Wednesday, November 27, 2019

The Cold Sweat of Lost Data



Slow Down!

I suppose this is a cautionary tale, but mostly to myself!


For reasons of simplicity but also austerity in the Marcus household I've been drastically reducing the number of computers and storage devices.

It should save money, and also should we have to move continents, well, there will be less to move.

Black Tuesday (almost literally!)
In my new simple regime I have but 1 laptop and 1 large computer server.

And this Black Friday due to new components I've been simultaneously testing and upgrading both the only computer server  (stores over 40 years of data)  and the NAS system  (stores 40 years of data and backups).

EXCEPT .. that during the NAS rebuild, the NAS would store temporarily no data and the Server is also being rebuilt.  can you notice the possible total and utter disaster scenario ...


 In picture terms, upgrading this card above


Caused this primary Data disk to be totally unavailable.  the ReFs formatted disk was converted to RAW:

And recall that the only on country backup was only partially made to the NAS as that itself is mid way thru a testing and upgrade cycle.

Here are my Lessons Learnt to avoid a potential Heart Attack

Don't Panic Prematurely
This means trying to see the cup half full not completely empty

Phone a Friend
Agata was asked a few technical questions.  Whilst Systems backup and recovery is not her expertise, explaining the 'I may have just lost 40 years worth of data' to a calm person really helps.  You think thru what you have done, and what disaster signals are really there (or not)

Don't Rush to A Solution (slow down)
Really analyse the problem and don't be too quick to make a few esoteric commands or actions that 'might fix everything' but might also 'make things a whole lot worse'.   Really make a recovery plan, do it slowly!

Isolating the Problem
I had to isolate the problem to see which bit had actually failed

- The Windows 2019 upgrade
- The NVMe Disk copy
- The Windows System Backup
- The Windows System Restore
- The Server NVMe hardware upgrade
- The Server backout i.e. downgrade ... failed
- The 10G Network Upgrade

Here are the Actual Problems

- The NVMe backout failed because the original (kept safe) BOOT disk was not securely re-inserted into the ASUS Hypercard.   (Human Error)
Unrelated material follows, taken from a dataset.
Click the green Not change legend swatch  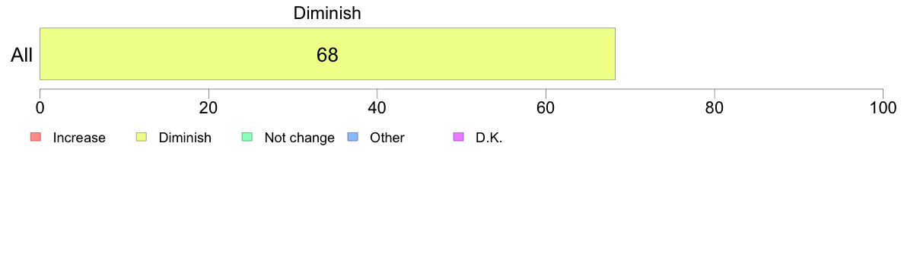247,137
- The Windows Backup (conjecture) stored something from the 10TB data disk onto the systems backup disk.  On restore I instructed Windows server to leave the 10TB disk alone.  But it did not!  It's written to it

- I booted from a Windows 2019 server system which could not recognise the ReFs formatted 10TB data disk.  But taking this disk out and attaching it to my Laptop proves the data is still there.  From the laptop examination of the disk it's clear Windows Restore has written data to it  (bug?)




Reset
By reset I mean ... 
I have to undo all Server Upgrades until the NAS system is 100% back online and upgraded.  

Once NAS is upgraded make a Server to NAS backup so that any Server Dataloss can be recovered from with ease.

Work on the Server upgrade or the NAS upgrade, but not both at the same time stupid!

All in all it was a close shave (grommit)